La pace si costruisce
Il professor Isam è convinto che la scuola rivesta un ruolo decisivo che per l’edificazione di una convivenza pacifica e operosa tra persone di fede e origine diversa: «L’accoglienza, il rispetto, la collaborazione non nascono spontaneamente nel cuore delle persone: i ragazzi imparano ciò che gli educatori trasmettono loro: la pace si costruisce e alla pace si viene educati». E padre Hani aggiunge: «Nella nostra scuola i ragazzi apprendono un mestiere lavorando con gli insegnanti, fianco a fianco: penso che il lavoro sia un fattore determinante per l’edificazione del legame sociale».
Entrambi si dicono convinti che le persone autenticamente religiose, che operano insieme, possano proporre una testimonianza significativa al mondo: «Possono offrire il loro esempio, mostrare che è possibile costruire insieme cose buone, condividere obiettivi e valori in vista dell’autentica promozione umana.
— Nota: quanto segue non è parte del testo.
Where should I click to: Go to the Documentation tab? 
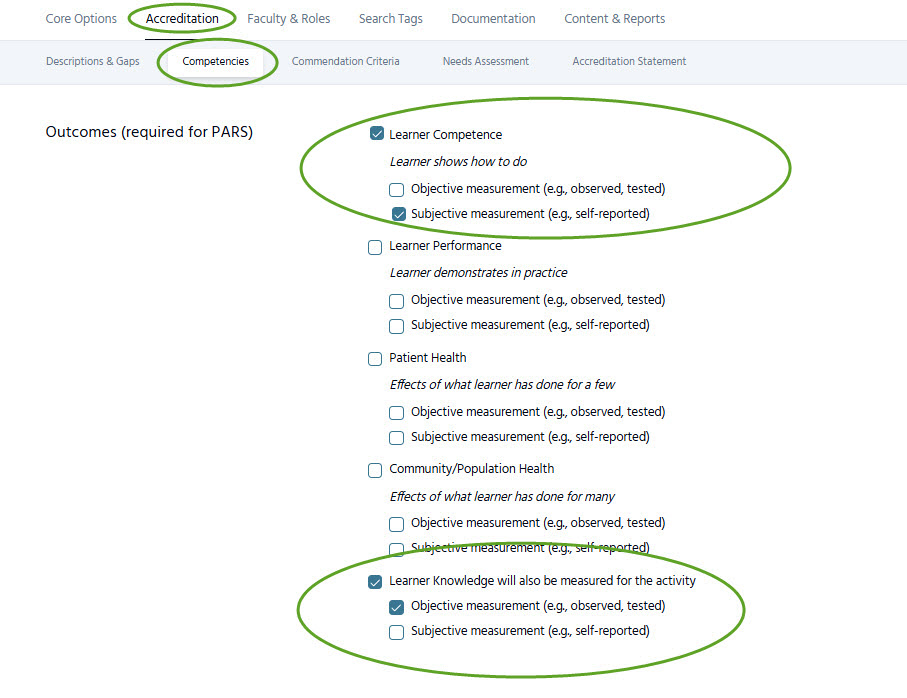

Possono mostrare che la religione motiva l’uomo a impegnarsi e a dare il meglio di sé, che non è elemento di divisione per la grande famiglia umana ma, se correttamente intesa, porta a vivere una vita buona».
I profughi siriani e iracheni
Padre Hani e i suoi due confratelli si prodigano molto anche nell’assistenza dei profughi. Hanno cominciato prestando soccorso con quel poco che potevano offrire ma, non riuscendo ad aiutare tutti come avrebbero voluto, nel 2013 hanno preparato un progetto che è stato presentato a diverse istituzioni. La Conferenza Episcopale Italiana ha accolto l’iniziativa e, grazie ai fondi ricevuti, i padri orionini sono stati in grado di prestare soccorso a 14.000 profughi, in prevalenza siriani. Successivamente, con la ONG Manos Unidas, hanno avviato un secondo progetto per sostenere 12.000 profughi, soprattutto iracheni.
«È stato un lavoro immane», racconta padre Hani. «Le famiglie che lasciano il campo di Zaatari e si stabiliscono a Zarqa hanno bisogno di tutto: noi forniamo coupon per fare la spesa, materassi, stufe, coperte e altri beni di cui possono avere necessità, ad esempio le medicine. Per moltissimi siriani di fede islamica noi siamo stati i primi cristiani conosciuti da vicino: più di una volta si sono detti sorpresi delle nostre premure e ci hanno confessato che non credevano che i cristiani fossero così. Adesso ci rispettano e ci vogliono bene; ne siamo molto lieti. Al momento stiamo cercando altre organizzazioni con le quali proseguire questo lavoro perché sono da poco terminati i fondi e con le sole nostre forze non siamo in grado di assicurare l’assistenza necessaria».
L’esodo dalla valle di Ninive
Padre Hani conosce bene le sofferenze, le privazioni, le angosce dei profughi e il dramma degli iracheni nella Piana di Ninive, invasa dai miliziani dell’Isis nell’estate del 2014. «Le famiglie dei miei otto fratelli e i miei anziani genitori (mio padre ha 100 anni) sono stati costretti a lasciare precipitosamente Qaraqosh di notte, nell’arco di poche ore: insieme a migliaia di persone si sono avviati verso il Kurdistan, chi in macchina, chi a piedi. È stato un esodo immenso, un’esperienza durissima. I miei familiari sono ancora in Kurdistan, soltanto alcuni sono riusciti a emigrare. I profughi iracheni vorrebbero tornare nei loro villaggi, ma prevale la paura, sono convinti che non saranno mai al sicuro: per questo cercano in tutti i modi di raggiungere altri paesi».